[Target pointing data]
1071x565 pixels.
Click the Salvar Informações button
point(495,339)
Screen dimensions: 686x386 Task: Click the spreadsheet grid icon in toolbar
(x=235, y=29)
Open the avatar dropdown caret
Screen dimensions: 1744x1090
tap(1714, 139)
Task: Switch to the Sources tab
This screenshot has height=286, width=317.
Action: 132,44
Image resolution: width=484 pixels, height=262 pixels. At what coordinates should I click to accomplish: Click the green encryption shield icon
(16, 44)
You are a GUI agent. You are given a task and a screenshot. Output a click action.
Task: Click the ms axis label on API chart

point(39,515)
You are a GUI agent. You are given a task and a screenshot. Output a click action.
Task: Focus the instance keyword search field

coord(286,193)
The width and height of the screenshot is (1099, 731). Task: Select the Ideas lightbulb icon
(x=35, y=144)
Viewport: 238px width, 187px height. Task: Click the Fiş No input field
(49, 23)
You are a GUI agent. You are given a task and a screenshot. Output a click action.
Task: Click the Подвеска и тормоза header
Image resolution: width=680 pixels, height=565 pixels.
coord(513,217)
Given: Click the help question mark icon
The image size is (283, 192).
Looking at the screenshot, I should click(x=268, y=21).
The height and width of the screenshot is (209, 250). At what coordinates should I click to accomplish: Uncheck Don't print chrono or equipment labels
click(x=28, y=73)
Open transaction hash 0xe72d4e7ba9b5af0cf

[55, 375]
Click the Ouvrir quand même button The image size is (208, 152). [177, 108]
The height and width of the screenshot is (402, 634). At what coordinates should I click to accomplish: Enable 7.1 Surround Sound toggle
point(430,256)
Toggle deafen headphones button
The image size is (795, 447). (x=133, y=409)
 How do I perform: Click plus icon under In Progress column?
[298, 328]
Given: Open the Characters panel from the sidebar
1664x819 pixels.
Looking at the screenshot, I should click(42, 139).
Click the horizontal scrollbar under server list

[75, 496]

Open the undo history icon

* [WHAT IS EXPECTED]:
Copy the rows word for word, starting at the line containing "Screen dimensions: 686x386" and ending at the line containing "point(39,515)", with both of those lines included.

* [FINAL RESULT]:
Screen dimensions: 686x386 Task: Click the spreadsheet grid icon in toolbar
(x=235, y=29)
Open the avatar dropdown caret
Screen dimensions: 1744x1090
tap(1714, 139)
Task: Switch to the Sources tab
This screenshot has height=286, width=317.
Action: 132,44
Image resolution: width=484 pixels, height=262 pixels. At what coordinates should I click to accomplish: Click the green encryption shield icon
(16, 44)
You are a GUI agent. You are given a task and a screenshot. Output a click action.
Task: Click the ms axis label on API chart

point(39,515)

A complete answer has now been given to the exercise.